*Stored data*
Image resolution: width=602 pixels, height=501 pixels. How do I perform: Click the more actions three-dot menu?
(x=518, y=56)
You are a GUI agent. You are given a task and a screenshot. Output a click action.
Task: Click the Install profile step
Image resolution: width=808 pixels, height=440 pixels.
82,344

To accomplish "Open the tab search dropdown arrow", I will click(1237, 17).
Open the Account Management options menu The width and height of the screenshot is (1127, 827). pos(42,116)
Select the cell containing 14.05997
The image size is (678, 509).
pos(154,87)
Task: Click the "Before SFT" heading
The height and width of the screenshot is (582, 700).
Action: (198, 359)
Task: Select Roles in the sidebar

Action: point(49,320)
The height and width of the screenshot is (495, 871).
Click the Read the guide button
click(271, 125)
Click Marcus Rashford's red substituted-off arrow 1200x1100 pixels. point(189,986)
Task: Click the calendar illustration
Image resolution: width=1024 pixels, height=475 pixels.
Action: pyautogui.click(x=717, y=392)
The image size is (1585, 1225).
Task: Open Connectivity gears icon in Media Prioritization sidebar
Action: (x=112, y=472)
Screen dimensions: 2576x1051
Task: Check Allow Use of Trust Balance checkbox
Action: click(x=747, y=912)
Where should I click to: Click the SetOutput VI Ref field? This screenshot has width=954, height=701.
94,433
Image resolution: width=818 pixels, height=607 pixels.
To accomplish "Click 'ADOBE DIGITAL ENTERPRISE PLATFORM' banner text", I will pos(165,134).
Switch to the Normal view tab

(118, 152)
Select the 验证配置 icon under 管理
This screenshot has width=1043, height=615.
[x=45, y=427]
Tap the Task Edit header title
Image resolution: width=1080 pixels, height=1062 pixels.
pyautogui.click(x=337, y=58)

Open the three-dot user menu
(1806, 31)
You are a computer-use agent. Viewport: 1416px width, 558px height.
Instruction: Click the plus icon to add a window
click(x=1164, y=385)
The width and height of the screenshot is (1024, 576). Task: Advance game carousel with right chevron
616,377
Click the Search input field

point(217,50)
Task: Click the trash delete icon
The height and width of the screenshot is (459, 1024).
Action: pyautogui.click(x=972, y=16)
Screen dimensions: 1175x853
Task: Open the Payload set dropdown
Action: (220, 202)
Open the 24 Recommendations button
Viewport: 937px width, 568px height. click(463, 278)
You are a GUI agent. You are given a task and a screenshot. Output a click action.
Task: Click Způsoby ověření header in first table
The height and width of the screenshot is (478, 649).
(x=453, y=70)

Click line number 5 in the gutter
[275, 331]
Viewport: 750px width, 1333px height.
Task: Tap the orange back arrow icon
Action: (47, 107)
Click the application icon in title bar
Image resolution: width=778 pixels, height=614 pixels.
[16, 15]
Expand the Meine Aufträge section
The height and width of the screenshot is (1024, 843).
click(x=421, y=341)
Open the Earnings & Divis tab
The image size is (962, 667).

*Work request*
What is needed is each line from the records with the word "accomplish" in it.

*Task solution*
To accomplish "Open the tab search dropdown arrow", I will click(1237, 17).
To accomplish "Click 'ADOBE DIGITAL ENTERPRISE PLATFORM' banner text", I will pos(165,134).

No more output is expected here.